Give back exactly the lines from the one holding "How do I perform: Add" to the last line of the entries, both included, and nothing more.

___ Data section ___

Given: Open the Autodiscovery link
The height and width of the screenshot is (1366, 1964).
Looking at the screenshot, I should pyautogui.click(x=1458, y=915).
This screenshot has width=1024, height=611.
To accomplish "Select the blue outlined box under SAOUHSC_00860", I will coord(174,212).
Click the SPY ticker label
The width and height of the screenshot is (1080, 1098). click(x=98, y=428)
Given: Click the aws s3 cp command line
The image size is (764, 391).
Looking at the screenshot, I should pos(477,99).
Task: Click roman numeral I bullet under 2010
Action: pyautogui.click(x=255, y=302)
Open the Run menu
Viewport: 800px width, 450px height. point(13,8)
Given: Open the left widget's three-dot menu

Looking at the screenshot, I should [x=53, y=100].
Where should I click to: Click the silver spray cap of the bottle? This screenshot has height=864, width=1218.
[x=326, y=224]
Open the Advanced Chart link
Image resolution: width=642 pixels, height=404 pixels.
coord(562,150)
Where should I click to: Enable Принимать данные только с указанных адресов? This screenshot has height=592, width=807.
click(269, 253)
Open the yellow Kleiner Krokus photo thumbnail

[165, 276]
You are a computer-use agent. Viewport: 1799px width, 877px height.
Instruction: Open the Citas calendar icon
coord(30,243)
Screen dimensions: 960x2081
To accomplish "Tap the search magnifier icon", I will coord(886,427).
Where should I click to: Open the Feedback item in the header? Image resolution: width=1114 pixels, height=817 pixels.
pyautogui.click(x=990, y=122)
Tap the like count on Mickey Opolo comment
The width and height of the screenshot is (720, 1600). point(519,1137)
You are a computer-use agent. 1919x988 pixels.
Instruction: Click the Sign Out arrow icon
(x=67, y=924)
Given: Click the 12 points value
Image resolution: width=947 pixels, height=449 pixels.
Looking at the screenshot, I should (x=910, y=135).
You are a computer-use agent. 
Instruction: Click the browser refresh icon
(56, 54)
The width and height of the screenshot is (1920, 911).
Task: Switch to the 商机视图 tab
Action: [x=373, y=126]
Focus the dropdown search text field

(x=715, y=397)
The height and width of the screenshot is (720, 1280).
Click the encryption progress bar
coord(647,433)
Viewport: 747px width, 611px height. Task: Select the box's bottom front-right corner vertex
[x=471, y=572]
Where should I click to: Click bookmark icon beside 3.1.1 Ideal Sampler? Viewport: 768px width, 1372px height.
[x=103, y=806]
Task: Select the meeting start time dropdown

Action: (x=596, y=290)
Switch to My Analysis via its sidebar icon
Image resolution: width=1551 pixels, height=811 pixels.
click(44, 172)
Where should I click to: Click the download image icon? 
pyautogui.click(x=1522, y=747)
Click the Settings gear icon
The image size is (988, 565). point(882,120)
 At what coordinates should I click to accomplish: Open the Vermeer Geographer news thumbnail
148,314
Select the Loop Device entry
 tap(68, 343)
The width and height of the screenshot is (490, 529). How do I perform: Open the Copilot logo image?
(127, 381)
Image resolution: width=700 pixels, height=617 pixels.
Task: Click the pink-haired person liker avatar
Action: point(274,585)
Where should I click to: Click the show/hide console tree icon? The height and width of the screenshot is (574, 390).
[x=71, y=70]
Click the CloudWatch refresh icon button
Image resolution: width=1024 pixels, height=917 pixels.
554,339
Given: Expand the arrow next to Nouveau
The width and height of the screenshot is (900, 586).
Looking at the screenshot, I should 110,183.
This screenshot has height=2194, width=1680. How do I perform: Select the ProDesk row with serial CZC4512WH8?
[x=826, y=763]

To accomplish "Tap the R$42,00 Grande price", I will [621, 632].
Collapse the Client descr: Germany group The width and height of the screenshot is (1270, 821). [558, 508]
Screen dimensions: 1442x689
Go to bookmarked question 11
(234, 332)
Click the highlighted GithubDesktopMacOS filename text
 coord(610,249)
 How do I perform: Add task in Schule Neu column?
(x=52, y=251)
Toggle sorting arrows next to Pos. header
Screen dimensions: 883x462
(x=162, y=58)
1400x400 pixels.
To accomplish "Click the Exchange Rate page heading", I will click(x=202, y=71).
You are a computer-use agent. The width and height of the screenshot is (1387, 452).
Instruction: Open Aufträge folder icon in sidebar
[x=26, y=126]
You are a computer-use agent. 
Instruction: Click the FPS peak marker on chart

___

▶ [Solved exercise]:
 How do I perform: Add task in Schule Neu column?
(x=52, y=251)
Toggle sorting arrows next to Pos. header
Screen dimensions: 883x462
(x=162, y=58)
1400x400 pixels.
To accomplish "Click the Exchange Rate page heading", I will click(x=202, y=71).
You are a computer-use agent. The width and height of the screenshot is (1387, 452).
Instruction: Open Aufträge folder icon in sidebar
[x=26, y=126]
You are a computer-use agent. 
Instruction: Click the FPS peak marker on chart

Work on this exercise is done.